A hackathon idea originality rater that compares a team’s concept against ~65.9k past Devpost/GitHub projects and returns a similarity score plus targeted suggestions to differentiate.

spartahack-11hackathonnlpembeddingsvector-searchfaissfastapireacttypescript
Rate a Hack

How This Started

One of the hardest parts of a hackathon isn’t building — it’s figuring out whether your idea is actually original before you sink hours into it. We wanted a fast “sanity check” that could (1) show similar prior projects and (2) give concrete ways to differentiate.

Projects compared

~65,900

Core method

Embeddings + FAISS

Output

Score + matches + suggestions

What it does

Rate a Hack takes a team’s hackathon idea and compares it against a database of past hackathon projects collected from Devpost and GitHub.
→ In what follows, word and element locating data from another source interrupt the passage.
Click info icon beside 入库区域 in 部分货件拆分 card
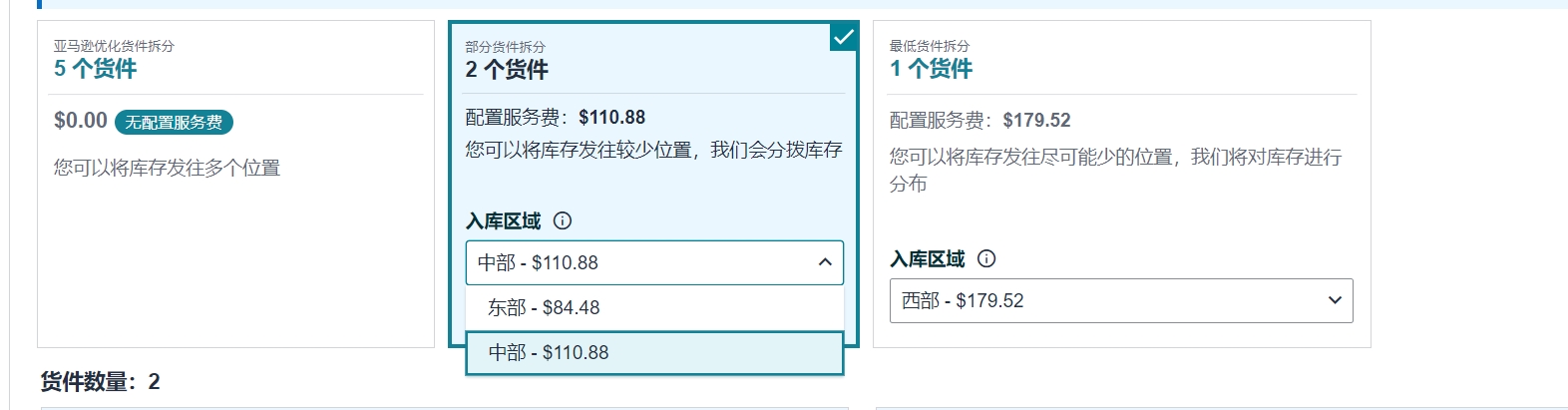The image size is (1568, 410). (563, 221)
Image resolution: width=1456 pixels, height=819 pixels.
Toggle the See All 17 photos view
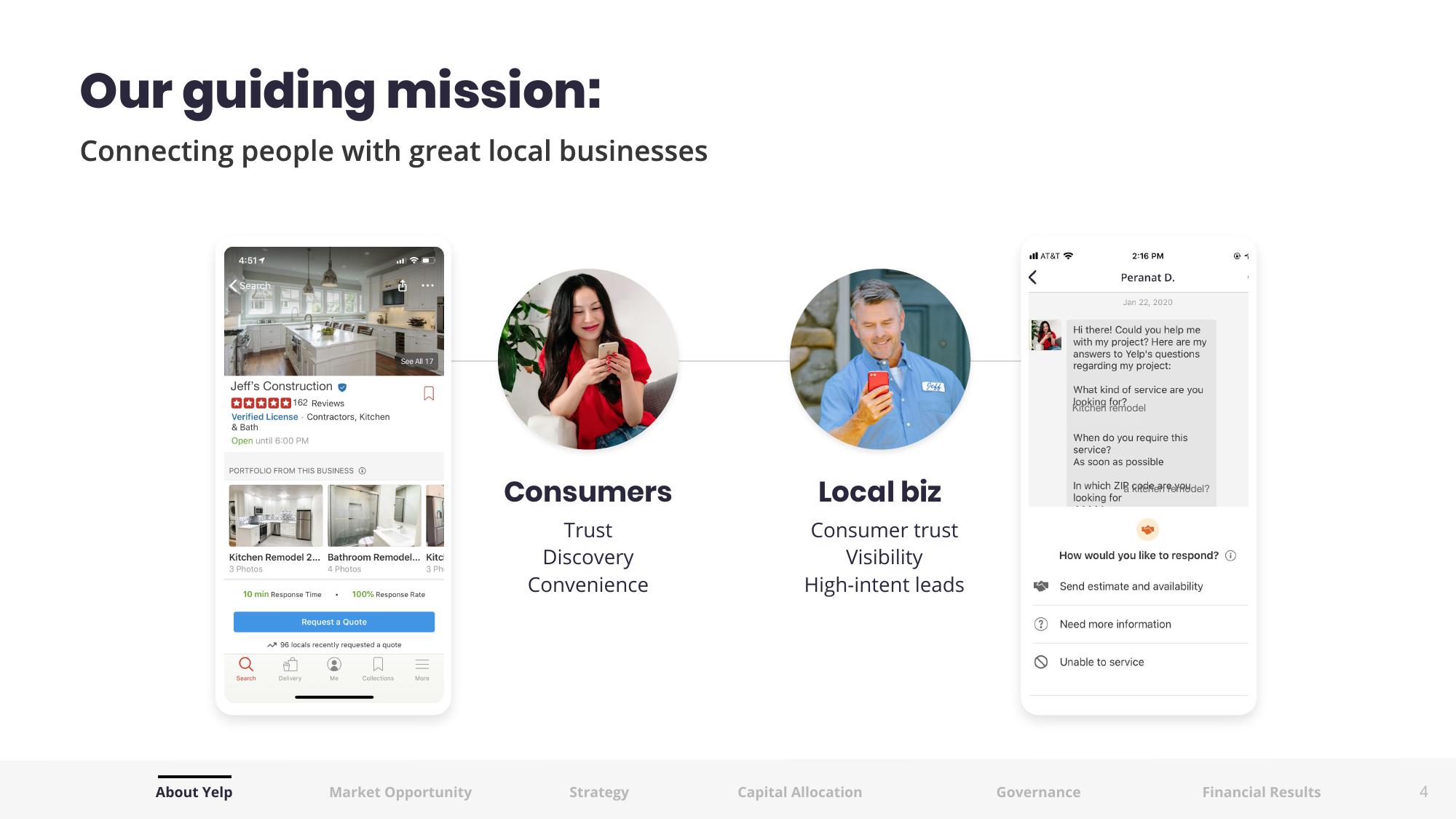(x=416, y=361)
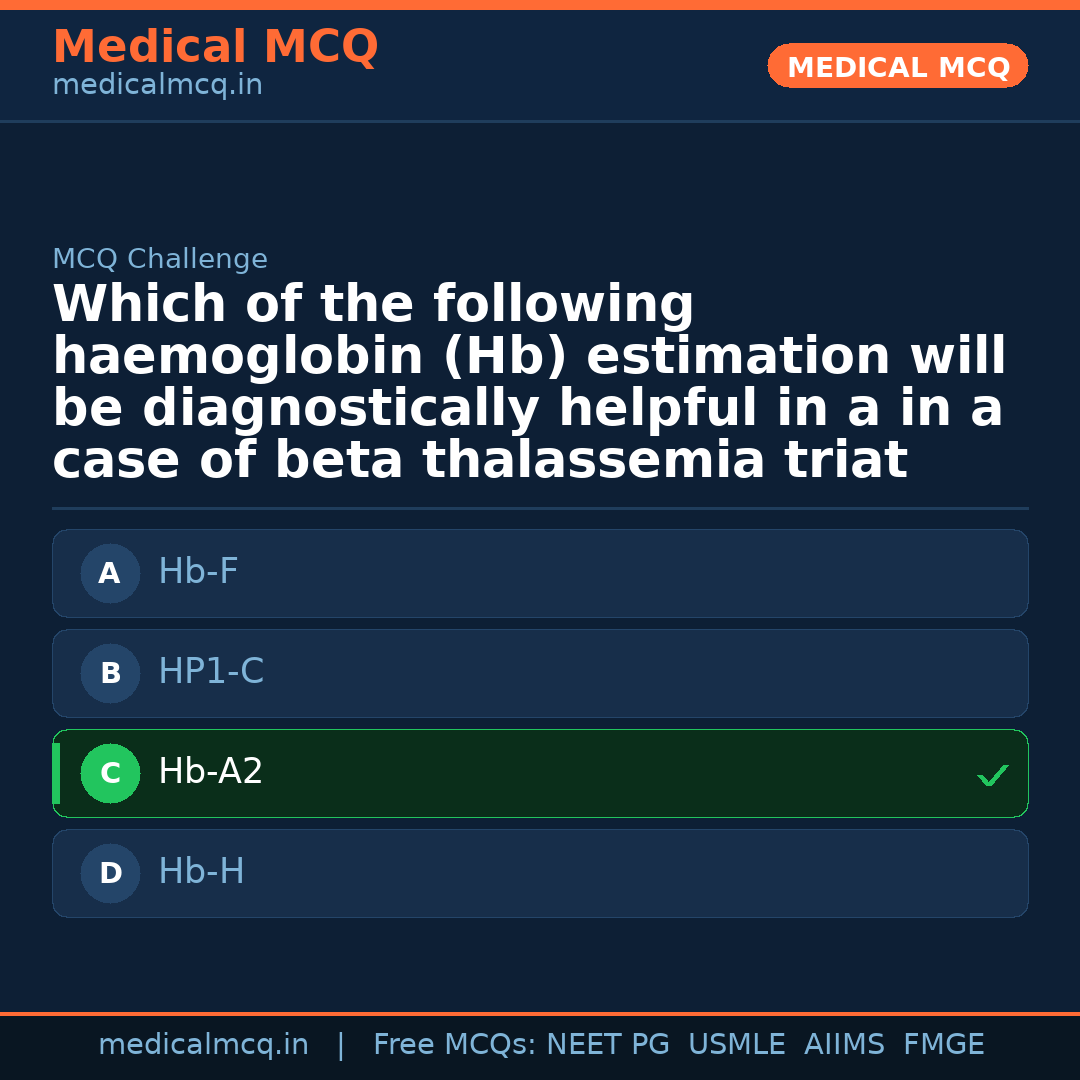The image size is (1080, 1080).
Task: Choose the Hb-A2 answer text
Action: [210, 772]
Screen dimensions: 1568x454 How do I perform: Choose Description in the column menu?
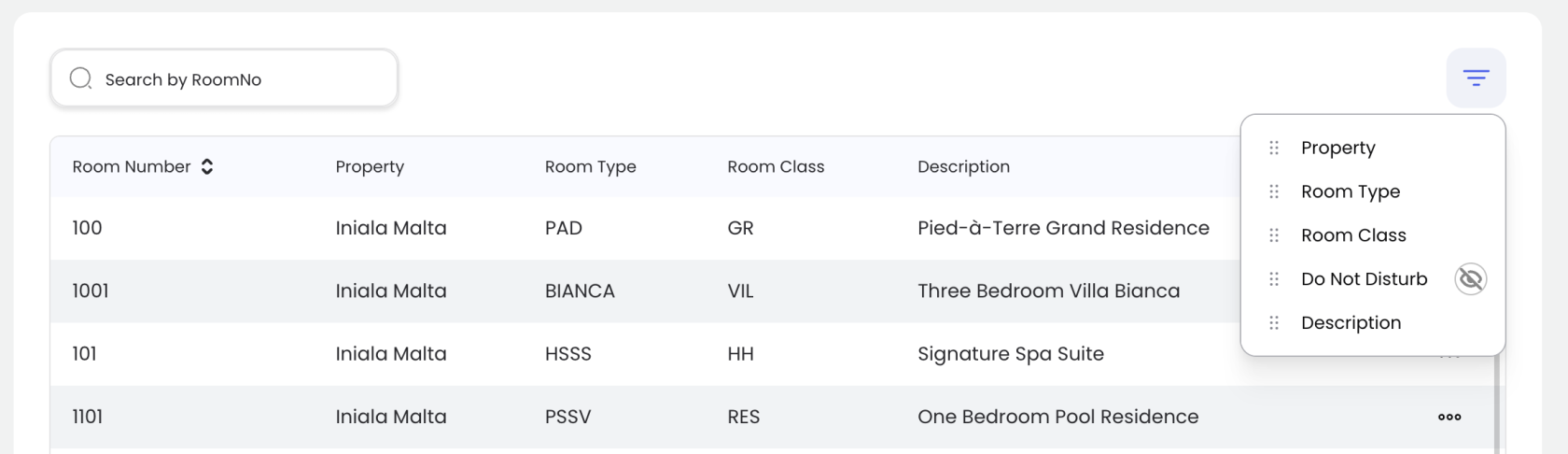pos(1351,323)
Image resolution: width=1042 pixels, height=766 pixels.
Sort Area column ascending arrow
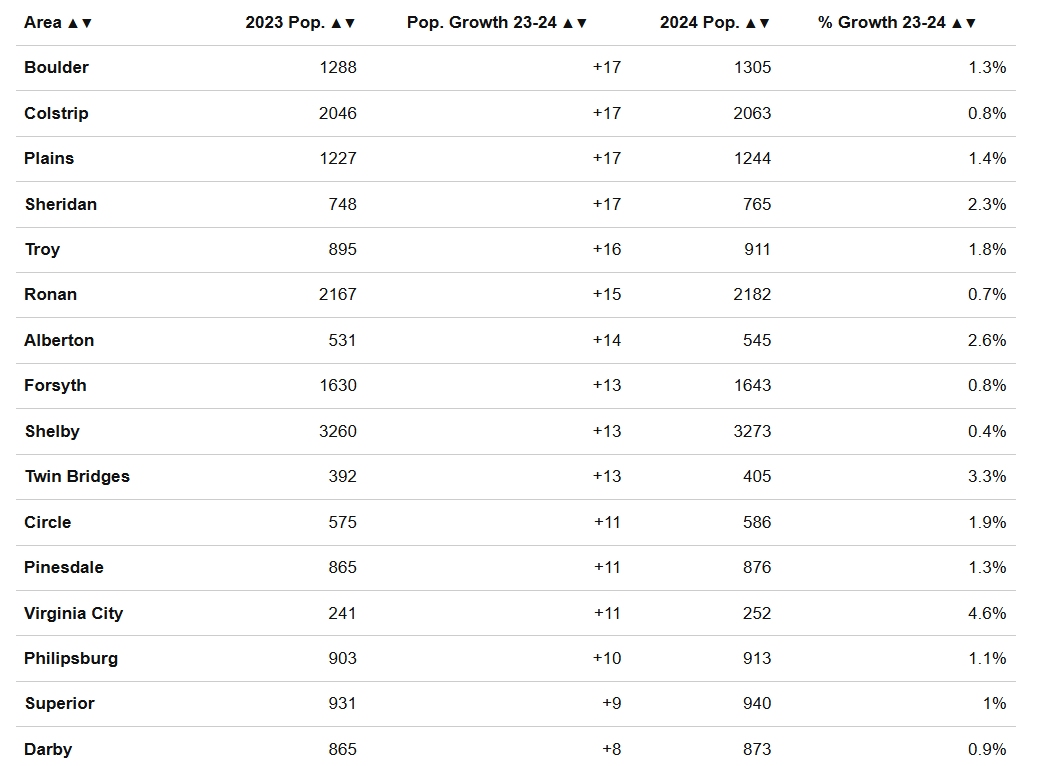(x=73, y=23)
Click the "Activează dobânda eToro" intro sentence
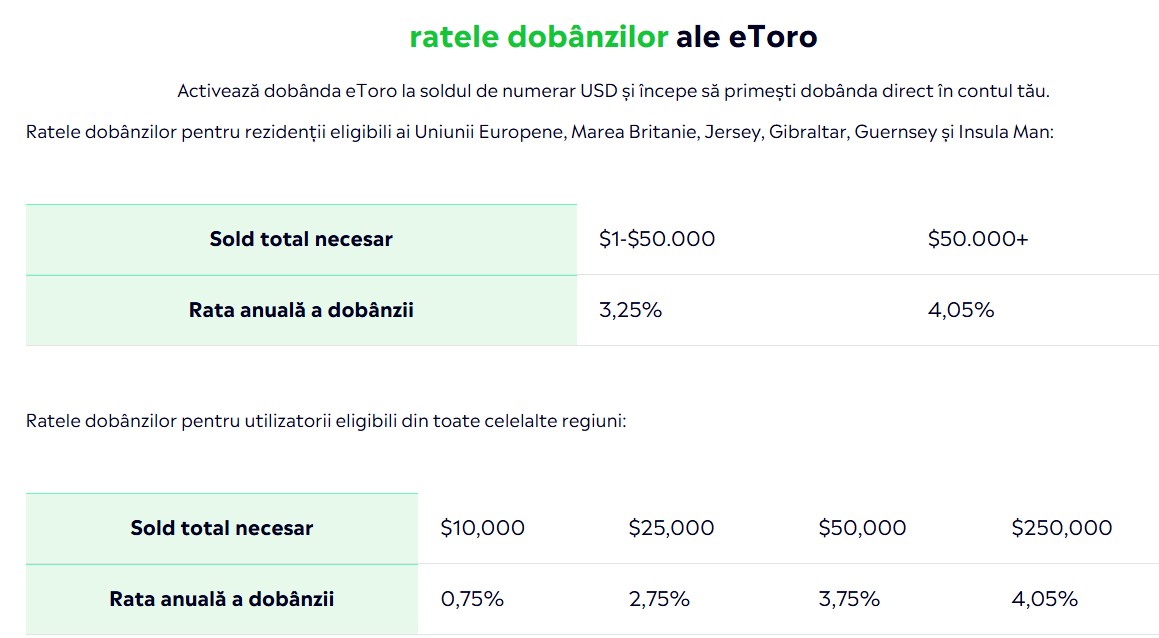Screen dimensions: 1159x638 pos(613,91)
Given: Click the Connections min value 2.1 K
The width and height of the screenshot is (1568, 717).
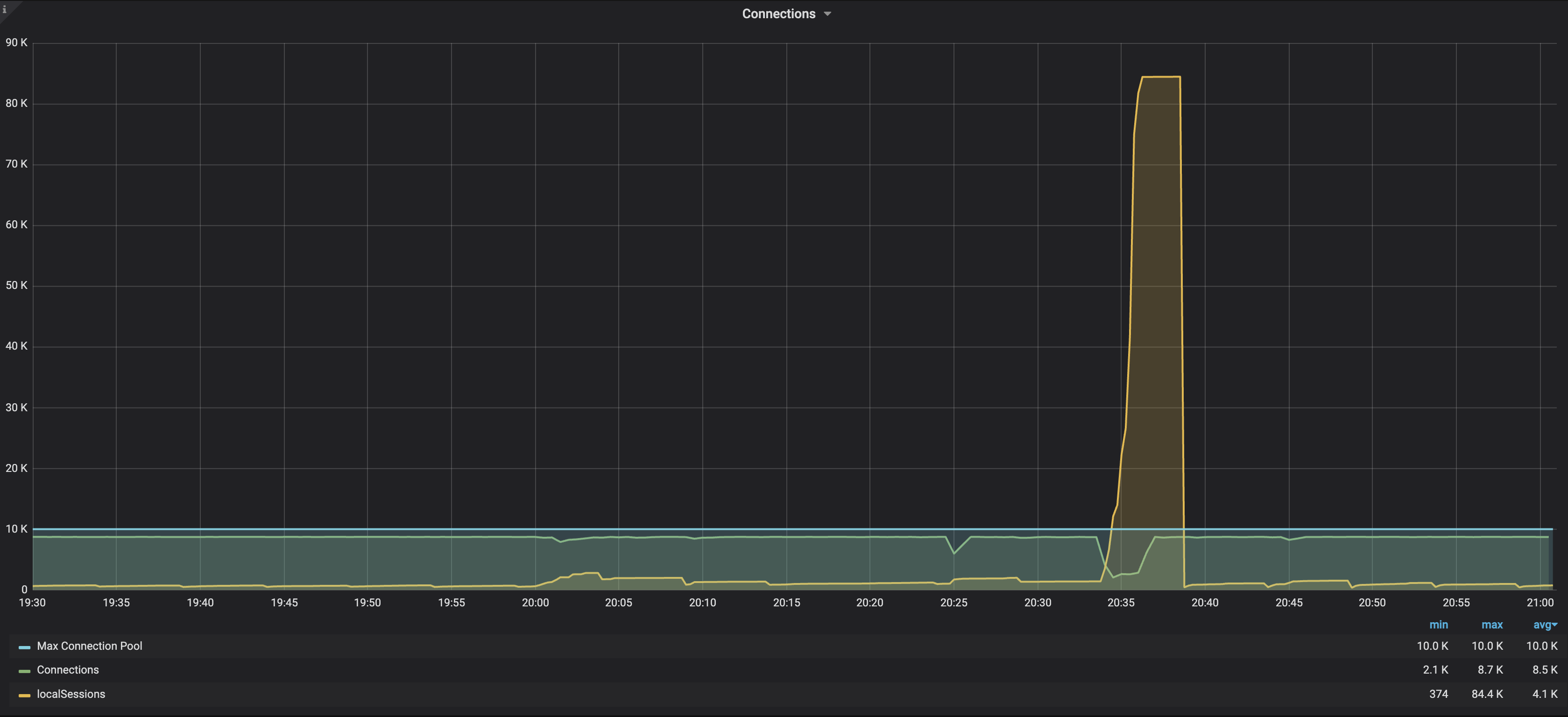Looking at the screenshot, I should click(1435, 669).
It returns:

  • an originality / similarity score
  • a list of closest-matching projects (so you can see what already exists)
  • a set of idea suggestions to help narrow scope and differentiate the concept

How it works

Data pipeline

  1. Harvest project data and normalize it into a JSONL corpus.
  2. Convert each project into a vector representation using SentenceTransformers embeddings.
  3. Index the vectors with FAISS for fast nearest-neighbor retrieval.

Scoring + feedback loop

When a user submits an idea:

  • the backend embeds the idea text
  • FAISS retrieves the nearest matches
  • cosine similarity is computed against those neighbors
  • an originality score is produced (calibrated to emphasize distinguishing concepts vs. superficial wording)
  • the system returns:
    • the score
    • closest matches
    • suggestion prompts to make the idea more specific / defensible

Team

Built with:

  • jacobwoodworth Woodworth
  • Sypitkowski Sypitkowski
  • Christopher Kopiwoda (me)

My main contribution

I worked across the data pipeline and product layer of the project:

  • Built the project database pipeline, including the web scraping and data structuring that generated the JSONL corpus of past hackathon projects from DevPost.
  • Designed and implemented the frontend (React + TypeScript), including the character-based feedback UI, scoring display, tab system (Projects / Idea Suggestions / Customization), and overall user interaction flow.
  • Helped connect the backend and frontend, wiring API endpoints to the UI, handling request/response formatting, and ensuring idea submissions flowed cleanly from the interface to the retrieval engine and back.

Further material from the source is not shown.